As far as delisting and going to the OTC or pinks market, yeah it's not the end of the world but some brokers won't let clients buy penny stocks on those exchanges (TDA will but it costs you $7/trade). The problem with OTC stocks is they have very limited SEC reporting requirements, next to nothing, so you have no idea what the balance sheet looks like, what they're spending on SG&A, what COGS is - nada. There *are* some foreign stocks with large market caps on the OTC market - all of these have MC's in the billions, with Tencent's MC being a whopping:$375B USD:

Luckin Coffee Inc. (LKNCY), the Chinese coffee chain
Tencent Holdings LTD (TCEHY), the Chinese multimedia company
DiDi Global Inc. (DIDIY), the Chinese mobility technology platform
SAP SE (SAPGF), the German software company

There's no reason for companies that big to be on the OTC market except they want to avoid SEC scrutiny and filing 10-Q's or annual reports - quite common for Chinese stocks.
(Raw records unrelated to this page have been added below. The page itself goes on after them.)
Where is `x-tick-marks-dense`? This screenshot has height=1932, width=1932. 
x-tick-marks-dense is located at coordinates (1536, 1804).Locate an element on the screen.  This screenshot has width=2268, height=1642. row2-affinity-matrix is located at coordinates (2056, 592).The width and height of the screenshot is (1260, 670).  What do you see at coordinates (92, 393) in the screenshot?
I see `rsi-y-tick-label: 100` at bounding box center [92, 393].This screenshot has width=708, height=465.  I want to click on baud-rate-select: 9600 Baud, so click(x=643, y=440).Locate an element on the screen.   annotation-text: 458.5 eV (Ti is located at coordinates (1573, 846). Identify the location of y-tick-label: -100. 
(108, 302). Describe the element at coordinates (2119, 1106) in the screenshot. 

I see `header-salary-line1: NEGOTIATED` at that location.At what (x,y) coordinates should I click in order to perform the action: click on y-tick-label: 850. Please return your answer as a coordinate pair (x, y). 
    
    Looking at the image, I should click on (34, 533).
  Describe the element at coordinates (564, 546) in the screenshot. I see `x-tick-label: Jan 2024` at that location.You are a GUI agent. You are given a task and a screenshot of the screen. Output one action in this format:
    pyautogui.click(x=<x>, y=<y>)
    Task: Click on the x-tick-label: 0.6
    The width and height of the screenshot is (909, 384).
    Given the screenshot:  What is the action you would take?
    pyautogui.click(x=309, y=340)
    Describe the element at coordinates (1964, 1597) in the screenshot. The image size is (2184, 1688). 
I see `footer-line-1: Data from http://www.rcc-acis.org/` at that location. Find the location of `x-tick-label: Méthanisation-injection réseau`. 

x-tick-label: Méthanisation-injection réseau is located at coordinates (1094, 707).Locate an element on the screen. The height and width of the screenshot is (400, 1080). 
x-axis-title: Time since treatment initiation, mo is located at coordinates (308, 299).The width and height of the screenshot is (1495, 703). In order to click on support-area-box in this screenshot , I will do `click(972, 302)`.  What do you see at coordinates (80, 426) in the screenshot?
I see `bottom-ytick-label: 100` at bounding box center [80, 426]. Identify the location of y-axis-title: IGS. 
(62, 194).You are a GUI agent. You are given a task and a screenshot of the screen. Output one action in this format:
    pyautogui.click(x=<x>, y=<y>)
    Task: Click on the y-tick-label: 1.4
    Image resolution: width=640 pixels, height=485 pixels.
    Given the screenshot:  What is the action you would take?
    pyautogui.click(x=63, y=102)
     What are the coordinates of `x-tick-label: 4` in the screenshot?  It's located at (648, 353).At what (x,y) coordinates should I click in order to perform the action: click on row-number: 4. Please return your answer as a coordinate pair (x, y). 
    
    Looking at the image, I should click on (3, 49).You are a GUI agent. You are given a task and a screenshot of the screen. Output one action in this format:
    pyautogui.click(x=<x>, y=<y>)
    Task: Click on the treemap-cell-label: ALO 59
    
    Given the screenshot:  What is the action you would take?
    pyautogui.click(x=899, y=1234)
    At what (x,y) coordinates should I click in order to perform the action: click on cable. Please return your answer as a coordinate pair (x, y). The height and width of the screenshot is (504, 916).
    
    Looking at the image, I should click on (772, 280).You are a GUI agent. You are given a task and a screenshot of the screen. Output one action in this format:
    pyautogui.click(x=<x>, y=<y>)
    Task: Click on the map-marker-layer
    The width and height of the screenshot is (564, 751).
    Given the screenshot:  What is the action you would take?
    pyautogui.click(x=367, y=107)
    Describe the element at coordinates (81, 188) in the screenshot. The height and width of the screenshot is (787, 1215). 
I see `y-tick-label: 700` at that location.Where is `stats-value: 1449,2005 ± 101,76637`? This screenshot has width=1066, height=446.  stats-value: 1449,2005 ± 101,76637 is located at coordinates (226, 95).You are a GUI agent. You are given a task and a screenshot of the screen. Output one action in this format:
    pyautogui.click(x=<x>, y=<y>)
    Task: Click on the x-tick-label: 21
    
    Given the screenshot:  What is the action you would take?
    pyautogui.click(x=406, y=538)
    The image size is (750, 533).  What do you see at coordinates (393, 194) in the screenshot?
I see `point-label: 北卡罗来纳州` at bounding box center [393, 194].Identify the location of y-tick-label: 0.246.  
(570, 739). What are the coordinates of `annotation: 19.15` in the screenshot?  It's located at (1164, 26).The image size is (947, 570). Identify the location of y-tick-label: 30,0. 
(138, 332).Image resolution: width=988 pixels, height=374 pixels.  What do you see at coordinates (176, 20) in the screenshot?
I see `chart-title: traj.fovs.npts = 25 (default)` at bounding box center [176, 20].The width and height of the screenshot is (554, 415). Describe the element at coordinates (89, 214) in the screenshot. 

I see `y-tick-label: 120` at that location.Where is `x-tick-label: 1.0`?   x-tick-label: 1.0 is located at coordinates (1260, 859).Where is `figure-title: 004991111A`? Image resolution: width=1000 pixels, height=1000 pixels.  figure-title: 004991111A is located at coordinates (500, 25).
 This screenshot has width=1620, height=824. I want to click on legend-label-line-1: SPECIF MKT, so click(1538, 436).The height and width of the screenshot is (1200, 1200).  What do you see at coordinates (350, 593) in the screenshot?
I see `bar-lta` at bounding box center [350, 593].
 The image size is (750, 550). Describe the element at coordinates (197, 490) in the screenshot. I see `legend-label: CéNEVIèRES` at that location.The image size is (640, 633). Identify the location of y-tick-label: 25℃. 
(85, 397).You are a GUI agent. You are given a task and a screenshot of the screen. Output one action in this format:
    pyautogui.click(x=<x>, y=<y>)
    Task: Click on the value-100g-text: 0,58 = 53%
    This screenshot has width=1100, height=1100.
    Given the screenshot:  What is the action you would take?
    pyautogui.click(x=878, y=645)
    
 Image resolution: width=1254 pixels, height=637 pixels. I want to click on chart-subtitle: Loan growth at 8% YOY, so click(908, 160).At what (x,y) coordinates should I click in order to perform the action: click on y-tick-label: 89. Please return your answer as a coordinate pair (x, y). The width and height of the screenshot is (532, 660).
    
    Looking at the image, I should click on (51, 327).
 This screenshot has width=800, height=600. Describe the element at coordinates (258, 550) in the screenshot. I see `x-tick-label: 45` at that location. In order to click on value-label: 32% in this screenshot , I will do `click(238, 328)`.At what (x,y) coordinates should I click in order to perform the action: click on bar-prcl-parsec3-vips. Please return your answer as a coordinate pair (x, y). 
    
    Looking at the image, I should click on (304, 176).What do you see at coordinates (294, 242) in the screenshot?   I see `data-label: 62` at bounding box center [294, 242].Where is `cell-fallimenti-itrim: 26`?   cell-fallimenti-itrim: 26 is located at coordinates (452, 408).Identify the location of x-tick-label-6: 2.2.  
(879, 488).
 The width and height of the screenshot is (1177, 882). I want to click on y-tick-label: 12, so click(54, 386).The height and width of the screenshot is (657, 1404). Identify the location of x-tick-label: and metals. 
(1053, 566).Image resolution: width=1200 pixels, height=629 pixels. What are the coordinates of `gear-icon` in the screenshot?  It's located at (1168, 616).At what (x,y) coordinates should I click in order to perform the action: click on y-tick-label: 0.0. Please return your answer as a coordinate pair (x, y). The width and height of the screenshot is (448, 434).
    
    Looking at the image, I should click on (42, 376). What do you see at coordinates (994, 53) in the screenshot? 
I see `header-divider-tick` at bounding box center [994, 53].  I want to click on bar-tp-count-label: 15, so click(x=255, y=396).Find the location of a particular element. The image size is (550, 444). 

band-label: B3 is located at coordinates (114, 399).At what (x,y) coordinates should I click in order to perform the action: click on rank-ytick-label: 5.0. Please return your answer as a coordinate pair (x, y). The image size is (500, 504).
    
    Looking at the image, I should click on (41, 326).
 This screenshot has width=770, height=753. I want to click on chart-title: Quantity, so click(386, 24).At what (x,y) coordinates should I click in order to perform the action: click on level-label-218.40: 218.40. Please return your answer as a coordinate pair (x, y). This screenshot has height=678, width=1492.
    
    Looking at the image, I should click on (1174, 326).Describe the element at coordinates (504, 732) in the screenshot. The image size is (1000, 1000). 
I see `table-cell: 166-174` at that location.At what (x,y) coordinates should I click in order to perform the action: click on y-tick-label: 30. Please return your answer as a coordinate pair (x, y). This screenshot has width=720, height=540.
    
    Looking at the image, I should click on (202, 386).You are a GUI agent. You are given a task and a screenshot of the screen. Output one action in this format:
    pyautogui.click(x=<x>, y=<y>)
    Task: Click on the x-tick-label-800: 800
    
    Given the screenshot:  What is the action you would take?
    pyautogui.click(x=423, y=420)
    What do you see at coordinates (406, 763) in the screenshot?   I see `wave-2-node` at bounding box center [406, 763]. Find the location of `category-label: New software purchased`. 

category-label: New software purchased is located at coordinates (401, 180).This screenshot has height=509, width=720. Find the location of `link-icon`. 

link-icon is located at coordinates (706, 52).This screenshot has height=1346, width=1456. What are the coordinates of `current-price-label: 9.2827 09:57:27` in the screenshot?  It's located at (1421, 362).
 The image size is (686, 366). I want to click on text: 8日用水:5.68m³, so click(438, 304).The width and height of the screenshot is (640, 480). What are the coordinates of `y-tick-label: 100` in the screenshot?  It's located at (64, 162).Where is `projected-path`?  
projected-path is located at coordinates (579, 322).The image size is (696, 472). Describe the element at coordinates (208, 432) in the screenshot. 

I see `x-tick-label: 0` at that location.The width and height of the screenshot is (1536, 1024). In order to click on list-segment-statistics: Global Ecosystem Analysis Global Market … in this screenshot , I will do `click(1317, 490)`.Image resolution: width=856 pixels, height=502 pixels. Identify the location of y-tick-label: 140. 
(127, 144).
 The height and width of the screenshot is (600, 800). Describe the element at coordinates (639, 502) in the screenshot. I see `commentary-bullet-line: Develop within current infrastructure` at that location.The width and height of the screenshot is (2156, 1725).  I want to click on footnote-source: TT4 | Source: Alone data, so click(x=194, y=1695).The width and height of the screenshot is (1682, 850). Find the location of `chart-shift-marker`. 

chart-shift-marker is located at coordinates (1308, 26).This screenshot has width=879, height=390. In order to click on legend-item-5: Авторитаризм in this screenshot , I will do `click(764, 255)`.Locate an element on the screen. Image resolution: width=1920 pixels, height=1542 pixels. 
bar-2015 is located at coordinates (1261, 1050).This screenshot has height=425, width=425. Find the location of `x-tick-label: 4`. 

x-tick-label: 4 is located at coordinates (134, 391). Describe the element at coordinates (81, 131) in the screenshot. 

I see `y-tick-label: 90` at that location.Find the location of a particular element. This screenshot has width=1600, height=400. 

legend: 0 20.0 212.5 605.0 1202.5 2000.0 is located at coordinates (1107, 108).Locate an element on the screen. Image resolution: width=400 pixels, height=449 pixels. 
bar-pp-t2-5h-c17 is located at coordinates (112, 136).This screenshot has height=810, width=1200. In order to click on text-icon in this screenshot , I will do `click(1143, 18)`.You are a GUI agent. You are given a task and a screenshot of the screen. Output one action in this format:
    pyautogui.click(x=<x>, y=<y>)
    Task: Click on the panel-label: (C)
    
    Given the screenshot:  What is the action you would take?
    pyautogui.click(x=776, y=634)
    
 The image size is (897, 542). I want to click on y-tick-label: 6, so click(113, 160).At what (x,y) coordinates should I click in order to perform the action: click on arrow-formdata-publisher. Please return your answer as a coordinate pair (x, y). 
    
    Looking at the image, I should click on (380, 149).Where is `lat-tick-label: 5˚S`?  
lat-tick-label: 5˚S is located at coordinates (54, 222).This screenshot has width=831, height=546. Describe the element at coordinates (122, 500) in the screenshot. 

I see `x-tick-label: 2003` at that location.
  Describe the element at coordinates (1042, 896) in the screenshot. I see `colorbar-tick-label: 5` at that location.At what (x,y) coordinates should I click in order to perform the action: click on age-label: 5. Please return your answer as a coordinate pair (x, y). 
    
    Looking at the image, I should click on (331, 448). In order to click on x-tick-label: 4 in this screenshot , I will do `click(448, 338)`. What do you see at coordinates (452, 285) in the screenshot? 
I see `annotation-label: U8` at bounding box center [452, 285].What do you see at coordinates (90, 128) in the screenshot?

How exactly do you think AMRN can regain compliance with NASDAQ listing requirements wrt to trading under $1 for a period of time? There is zero indication the market will push the pps above $1, so a RS is close to inevitable - and as I mentioned a RS usually wipes out long time owners, cost basis goes so high. I once owned the shipper DRYS, which did eight ]reverse stock splits between March 2016 and July 2017 (it was a racket run by the DRYS CEO and a VC firm, Kalani Investments to steal the company from investors, to this day still can't believe it was legal, or rather that no one got prosecuted for securities fraud) - before my position was reduced to zero after one of those RS's, my basis had soared to $72k/shr!

Citigroup probably had the most famous (or infamous) RS of all time - it was widely held and had a huge MC - if you had the misfortune of buying it between 2001 and 2007 around $40-$50 or more you got wiped out - a May 2011 1:10 RS pushed the pps up from $4 to $40, but you now had 1/10th the number of shrs - a $10k investment at $50/shr (200 shrs) turned into 20 shrs at $40/shr worth a piddling $800 today - that other money ($9200) is gone forever - there are very few ARNA's out there that eventually thrived after a RS. I found an old study that tracked stocks with RS's from 1995 to 2011 and it showed only 29% survived at least 5 yrs post-RS, avg. survival time for those that went under was < 3 yrs. But that's ancient data, don't know what the numbers are if you include RS's up to 2022, but I seriously doubt the numbers got any better, probably got worse because SPACs and reverse mergers didn't exist before 2011 - a large number of them are just scams. If you own a stock that undergoes a RS you can pretty much kiss your money goodbye - I have two stocks that had big RS's to stay listed, one was a 1:20 RS, the other a massive 1:400 RS - I'm down 99% in both, should just dump them to clean up my "balance sheet" because neither one is going to survive, one is already just an empty shell company, but I hang onto them as a reminder to never invest more than a few grand in a spec stock.